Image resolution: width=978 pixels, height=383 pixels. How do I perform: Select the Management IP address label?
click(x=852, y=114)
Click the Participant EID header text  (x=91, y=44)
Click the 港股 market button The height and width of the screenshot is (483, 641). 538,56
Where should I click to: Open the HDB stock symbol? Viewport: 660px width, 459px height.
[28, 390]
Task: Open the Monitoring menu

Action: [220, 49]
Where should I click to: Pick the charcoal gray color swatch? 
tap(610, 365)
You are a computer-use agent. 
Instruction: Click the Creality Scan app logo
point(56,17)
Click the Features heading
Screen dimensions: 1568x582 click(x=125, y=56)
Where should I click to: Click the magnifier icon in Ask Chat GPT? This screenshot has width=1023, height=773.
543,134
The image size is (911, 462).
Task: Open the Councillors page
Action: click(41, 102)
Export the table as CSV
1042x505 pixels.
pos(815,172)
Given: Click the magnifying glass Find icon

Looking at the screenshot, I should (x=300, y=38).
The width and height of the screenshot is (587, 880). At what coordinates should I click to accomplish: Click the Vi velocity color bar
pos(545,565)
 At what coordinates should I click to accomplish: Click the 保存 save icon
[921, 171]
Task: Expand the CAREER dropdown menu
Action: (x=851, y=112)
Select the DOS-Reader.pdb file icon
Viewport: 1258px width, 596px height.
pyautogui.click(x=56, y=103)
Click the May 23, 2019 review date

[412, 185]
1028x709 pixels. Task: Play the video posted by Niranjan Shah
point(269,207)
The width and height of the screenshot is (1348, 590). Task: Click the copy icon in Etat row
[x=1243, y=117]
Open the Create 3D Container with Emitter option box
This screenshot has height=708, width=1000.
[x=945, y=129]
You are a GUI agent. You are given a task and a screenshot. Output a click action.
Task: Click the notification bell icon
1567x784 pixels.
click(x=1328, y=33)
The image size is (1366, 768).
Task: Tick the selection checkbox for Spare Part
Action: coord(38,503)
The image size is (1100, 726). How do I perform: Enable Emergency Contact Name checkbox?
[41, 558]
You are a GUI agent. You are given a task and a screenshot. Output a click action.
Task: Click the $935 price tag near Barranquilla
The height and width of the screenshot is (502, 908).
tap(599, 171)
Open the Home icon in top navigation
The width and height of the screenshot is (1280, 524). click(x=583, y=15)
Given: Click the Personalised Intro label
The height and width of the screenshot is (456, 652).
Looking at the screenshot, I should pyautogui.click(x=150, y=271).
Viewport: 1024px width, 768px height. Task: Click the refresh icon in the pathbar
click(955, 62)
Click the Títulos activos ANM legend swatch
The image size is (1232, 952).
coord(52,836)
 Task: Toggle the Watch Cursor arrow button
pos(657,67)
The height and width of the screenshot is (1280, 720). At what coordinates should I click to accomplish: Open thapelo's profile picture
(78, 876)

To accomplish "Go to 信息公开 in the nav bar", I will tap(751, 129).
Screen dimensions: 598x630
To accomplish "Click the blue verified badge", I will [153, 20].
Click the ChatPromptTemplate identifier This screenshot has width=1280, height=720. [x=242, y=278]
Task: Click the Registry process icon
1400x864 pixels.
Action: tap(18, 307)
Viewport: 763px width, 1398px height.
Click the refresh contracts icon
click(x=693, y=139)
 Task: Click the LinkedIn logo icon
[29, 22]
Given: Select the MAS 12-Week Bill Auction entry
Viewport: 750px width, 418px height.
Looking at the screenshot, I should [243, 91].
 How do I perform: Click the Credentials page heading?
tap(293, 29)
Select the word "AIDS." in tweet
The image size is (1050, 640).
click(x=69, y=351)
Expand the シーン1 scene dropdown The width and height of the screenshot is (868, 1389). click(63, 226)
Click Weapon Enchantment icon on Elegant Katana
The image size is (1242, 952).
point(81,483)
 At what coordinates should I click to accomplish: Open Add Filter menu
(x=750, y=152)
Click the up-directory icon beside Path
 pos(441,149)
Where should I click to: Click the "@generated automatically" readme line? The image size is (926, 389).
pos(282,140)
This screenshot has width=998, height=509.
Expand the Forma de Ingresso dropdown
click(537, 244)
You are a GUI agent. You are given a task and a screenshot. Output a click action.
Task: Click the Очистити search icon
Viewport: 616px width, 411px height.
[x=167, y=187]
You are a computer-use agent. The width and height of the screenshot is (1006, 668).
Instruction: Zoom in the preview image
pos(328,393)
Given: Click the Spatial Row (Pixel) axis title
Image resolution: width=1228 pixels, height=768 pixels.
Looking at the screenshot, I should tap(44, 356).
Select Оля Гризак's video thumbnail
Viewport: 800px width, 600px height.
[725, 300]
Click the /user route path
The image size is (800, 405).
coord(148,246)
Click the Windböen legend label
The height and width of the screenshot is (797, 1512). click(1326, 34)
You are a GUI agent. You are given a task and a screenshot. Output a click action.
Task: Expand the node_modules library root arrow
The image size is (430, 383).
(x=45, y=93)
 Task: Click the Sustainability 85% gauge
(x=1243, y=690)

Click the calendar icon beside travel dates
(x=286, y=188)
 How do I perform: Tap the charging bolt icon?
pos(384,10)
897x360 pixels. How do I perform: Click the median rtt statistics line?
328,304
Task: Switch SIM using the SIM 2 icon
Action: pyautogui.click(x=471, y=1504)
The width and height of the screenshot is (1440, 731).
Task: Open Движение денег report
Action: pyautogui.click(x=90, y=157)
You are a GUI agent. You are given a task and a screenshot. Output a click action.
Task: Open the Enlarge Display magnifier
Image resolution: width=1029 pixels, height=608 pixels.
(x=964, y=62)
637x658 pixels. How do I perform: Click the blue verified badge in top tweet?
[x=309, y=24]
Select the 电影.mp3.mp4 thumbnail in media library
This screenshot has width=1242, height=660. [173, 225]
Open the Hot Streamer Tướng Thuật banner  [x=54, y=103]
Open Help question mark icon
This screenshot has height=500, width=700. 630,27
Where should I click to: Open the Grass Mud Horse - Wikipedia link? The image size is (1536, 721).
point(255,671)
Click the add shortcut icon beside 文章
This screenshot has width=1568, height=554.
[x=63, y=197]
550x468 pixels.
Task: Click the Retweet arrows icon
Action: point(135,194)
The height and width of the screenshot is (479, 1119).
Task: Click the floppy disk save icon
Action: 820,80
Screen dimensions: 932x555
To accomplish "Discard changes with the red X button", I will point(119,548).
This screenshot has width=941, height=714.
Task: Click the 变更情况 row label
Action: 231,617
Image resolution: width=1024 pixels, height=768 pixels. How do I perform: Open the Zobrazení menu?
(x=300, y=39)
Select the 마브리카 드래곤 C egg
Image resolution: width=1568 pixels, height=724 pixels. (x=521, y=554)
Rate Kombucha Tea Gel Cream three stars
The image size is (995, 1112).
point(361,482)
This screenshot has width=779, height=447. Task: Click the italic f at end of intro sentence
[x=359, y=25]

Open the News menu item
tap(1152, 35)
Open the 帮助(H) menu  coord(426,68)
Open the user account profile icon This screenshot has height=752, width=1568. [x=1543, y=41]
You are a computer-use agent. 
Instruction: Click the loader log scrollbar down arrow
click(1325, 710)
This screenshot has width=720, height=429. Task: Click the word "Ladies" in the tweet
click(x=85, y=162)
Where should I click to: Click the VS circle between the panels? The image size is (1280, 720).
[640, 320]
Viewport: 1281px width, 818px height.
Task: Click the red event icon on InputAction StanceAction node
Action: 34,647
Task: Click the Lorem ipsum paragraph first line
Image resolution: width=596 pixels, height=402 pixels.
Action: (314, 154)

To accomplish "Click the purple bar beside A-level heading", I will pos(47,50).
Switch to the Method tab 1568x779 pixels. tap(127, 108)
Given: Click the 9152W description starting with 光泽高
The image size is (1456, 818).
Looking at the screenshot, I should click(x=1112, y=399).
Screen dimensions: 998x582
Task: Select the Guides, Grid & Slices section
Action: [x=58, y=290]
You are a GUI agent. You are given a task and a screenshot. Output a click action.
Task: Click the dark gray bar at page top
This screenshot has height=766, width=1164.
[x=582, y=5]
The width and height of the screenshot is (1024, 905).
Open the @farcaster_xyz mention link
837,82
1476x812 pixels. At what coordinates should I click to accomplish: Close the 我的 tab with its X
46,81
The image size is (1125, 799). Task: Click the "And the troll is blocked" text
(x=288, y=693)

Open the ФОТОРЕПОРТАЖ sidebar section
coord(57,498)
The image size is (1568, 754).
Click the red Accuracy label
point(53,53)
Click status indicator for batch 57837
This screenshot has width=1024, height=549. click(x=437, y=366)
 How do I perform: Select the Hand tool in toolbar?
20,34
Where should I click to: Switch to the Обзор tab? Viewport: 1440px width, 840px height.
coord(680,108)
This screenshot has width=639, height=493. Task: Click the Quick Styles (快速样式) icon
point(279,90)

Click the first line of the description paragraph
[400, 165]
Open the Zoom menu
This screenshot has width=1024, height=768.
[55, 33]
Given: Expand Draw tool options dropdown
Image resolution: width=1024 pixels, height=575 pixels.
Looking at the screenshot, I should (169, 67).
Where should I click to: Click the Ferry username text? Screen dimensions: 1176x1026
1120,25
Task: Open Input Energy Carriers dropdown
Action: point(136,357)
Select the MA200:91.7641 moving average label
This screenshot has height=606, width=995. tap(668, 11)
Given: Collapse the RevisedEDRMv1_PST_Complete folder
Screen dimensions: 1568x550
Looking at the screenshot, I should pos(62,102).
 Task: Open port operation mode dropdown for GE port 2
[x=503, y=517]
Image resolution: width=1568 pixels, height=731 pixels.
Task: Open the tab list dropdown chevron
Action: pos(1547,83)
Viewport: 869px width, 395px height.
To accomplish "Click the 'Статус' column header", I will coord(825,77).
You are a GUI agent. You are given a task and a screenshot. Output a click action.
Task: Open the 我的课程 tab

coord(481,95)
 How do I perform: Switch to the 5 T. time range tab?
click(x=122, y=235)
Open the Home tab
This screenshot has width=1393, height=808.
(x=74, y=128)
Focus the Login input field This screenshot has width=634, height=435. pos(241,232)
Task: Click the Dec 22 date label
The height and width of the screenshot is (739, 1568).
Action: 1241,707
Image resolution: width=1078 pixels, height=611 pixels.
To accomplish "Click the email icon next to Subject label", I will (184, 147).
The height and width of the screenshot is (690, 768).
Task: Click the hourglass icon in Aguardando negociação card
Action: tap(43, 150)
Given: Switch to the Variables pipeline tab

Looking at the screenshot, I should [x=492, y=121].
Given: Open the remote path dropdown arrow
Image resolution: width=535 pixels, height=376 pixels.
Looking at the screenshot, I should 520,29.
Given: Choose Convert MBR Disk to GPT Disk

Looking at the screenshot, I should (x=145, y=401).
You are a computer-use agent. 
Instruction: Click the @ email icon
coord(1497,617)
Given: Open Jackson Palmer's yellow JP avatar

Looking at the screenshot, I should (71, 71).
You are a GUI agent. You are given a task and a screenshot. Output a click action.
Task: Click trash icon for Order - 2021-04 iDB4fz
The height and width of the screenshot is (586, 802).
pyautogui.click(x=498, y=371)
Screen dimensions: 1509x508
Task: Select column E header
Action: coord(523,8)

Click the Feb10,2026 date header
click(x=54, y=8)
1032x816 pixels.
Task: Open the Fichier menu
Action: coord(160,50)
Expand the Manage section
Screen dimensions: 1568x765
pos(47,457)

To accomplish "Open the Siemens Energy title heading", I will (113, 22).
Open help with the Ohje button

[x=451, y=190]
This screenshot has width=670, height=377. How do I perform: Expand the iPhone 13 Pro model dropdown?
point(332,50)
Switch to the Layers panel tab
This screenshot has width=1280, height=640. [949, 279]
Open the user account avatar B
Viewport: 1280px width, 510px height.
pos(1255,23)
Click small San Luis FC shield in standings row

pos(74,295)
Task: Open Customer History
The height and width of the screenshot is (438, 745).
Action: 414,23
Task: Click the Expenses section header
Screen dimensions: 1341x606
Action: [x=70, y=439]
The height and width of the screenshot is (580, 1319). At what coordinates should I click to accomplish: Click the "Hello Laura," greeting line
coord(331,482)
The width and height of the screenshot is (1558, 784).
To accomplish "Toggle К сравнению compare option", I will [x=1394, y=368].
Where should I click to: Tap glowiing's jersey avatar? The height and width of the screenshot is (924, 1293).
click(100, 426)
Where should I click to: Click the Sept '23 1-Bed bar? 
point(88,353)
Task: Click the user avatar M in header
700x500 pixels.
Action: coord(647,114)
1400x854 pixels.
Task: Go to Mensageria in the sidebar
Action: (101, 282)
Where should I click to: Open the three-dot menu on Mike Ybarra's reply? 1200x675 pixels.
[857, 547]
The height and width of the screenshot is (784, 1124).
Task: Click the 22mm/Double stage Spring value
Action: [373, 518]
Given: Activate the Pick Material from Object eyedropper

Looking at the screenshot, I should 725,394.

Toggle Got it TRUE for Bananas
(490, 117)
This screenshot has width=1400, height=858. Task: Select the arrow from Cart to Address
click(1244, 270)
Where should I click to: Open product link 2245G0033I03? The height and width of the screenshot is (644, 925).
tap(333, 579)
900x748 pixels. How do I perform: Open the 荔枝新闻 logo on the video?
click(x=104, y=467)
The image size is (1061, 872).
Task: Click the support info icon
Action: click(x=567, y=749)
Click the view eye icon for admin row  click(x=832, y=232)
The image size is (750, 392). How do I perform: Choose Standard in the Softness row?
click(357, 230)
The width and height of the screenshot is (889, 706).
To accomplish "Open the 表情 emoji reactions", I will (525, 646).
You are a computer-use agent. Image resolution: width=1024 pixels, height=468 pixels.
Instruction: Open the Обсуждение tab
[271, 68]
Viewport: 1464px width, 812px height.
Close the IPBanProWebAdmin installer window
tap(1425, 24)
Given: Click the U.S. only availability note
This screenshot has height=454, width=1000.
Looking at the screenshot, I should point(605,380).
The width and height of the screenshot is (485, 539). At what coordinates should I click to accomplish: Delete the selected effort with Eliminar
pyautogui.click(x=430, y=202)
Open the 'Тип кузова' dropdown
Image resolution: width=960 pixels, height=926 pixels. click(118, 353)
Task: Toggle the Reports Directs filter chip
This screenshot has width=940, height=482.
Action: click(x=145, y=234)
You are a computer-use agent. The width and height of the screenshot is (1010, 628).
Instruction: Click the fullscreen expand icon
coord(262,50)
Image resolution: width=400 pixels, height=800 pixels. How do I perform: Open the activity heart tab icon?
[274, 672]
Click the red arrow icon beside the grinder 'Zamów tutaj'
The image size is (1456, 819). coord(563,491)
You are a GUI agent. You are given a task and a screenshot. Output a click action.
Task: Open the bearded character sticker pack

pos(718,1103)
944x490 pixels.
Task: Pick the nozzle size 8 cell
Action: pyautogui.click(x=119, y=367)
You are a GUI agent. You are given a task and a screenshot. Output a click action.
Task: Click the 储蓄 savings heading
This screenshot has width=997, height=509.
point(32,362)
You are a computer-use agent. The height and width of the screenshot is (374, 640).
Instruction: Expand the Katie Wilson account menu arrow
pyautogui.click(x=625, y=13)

[WHAT TO WORK ON] Please copy out each line of the data in which the word "computer" occurs.

[SOLUTION FOR THIS TASK]
You are a computer-use agent. 
You are a computer-use agent. The width and height of the screenshot is (1006, 668).
You are a computer-use agent. 
You are a computer-use agent. 
You are a computer-use agent. Image resolution: width=1024 pixels, height=468 pixels.
You are a computer-use agent. The width and height of the screenshot is (1010, 628).
You are a computer-use agent. The height and width of the screenshot is (374, 640).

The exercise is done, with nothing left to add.